## DOCUMENT SOURCE
- - - - -

Pour continuer cette réflexion, un autre levier me paraît indissociable de la fraternité. C'est l'amitié, ce mélange de gentillesse, de bienveillance et de sympathie savamment dosé. En effet, qui n'a jamais eu besoin d'un ami fidèle, quelqu'un sur qui se reposer quand tout vous lâche. Mais cette amitié-là, avec un grand « A », la vraie, sincère mais non envahissante, celle qui est dénuée d’intérêt.

Pour illustrer mon propos je vais vous relater deux petites anecdotes personnelles.

La première se situe lorsque j'ai acheté mon commerce et que j’ai entrepris un petit rafraichissement de l’établissement.

De nombreux vices cachés sont apparus au fur à mesure des travaux de rénovation, et mon enveloppe budgétaire qui n'était pas élastique s'est vite retrouvée à l'état de peau de chagrin. Je me suis retrouvé dans une impasse, car plus moyen d'emprunter et il fallait bien finir les travaux pour ouvrir rapidement. Heureusement le levier de l'amitié s'est mis en branle. De nombreux copains rugbymans, qui ont été le point d’appui, sont venus me prêter main-forte pour accomplir les innombrables tâches restantes. Tout cela au seul nom de l'amitié, sans se soucier de savoir s'ils allaient être rétribués. Non, cela leur était égal. Pour eux l'esprit de groupe, l'amitié, comptait plus que le fric.

- - - - -

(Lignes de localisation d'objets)
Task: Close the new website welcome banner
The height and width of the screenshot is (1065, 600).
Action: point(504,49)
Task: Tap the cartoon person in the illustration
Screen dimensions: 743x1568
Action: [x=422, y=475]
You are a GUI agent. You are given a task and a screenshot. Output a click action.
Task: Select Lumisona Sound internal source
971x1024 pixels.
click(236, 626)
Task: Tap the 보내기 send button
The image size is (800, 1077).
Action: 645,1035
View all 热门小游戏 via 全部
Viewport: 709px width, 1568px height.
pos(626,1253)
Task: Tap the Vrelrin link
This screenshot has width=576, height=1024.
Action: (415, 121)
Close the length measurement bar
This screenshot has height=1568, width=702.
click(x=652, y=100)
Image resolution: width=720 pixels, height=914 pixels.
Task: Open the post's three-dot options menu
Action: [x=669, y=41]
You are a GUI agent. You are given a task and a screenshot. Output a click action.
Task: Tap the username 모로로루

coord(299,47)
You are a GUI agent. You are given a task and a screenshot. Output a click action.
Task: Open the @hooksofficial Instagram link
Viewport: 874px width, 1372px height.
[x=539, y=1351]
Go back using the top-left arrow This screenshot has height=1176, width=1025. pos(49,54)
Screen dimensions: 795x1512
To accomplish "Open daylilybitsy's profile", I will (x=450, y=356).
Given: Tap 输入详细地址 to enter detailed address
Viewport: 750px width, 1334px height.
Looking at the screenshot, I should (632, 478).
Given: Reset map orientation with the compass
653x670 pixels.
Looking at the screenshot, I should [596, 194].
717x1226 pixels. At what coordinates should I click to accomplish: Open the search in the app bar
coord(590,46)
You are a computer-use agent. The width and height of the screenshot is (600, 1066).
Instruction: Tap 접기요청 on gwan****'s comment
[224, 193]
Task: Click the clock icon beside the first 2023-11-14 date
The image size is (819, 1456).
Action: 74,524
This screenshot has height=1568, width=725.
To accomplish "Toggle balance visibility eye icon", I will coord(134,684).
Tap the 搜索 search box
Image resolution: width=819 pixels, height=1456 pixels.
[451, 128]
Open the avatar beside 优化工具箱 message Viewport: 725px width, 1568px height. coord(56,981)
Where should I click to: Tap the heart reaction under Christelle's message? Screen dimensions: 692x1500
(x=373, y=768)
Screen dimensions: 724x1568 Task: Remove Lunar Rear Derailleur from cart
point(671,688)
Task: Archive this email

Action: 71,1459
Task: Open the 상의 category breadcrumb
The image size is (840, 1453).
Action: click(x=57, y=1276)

- - - - -

## CONSIGNE
D'après le texte sur l'amitié, qui est venu prêter main-forte pour achever les travaux de rénovation du commerce ? Ces lignes ne jouent aucun rôle ici.

## RÉPONSE ATTENDUE
De nombreux copains rugbymans.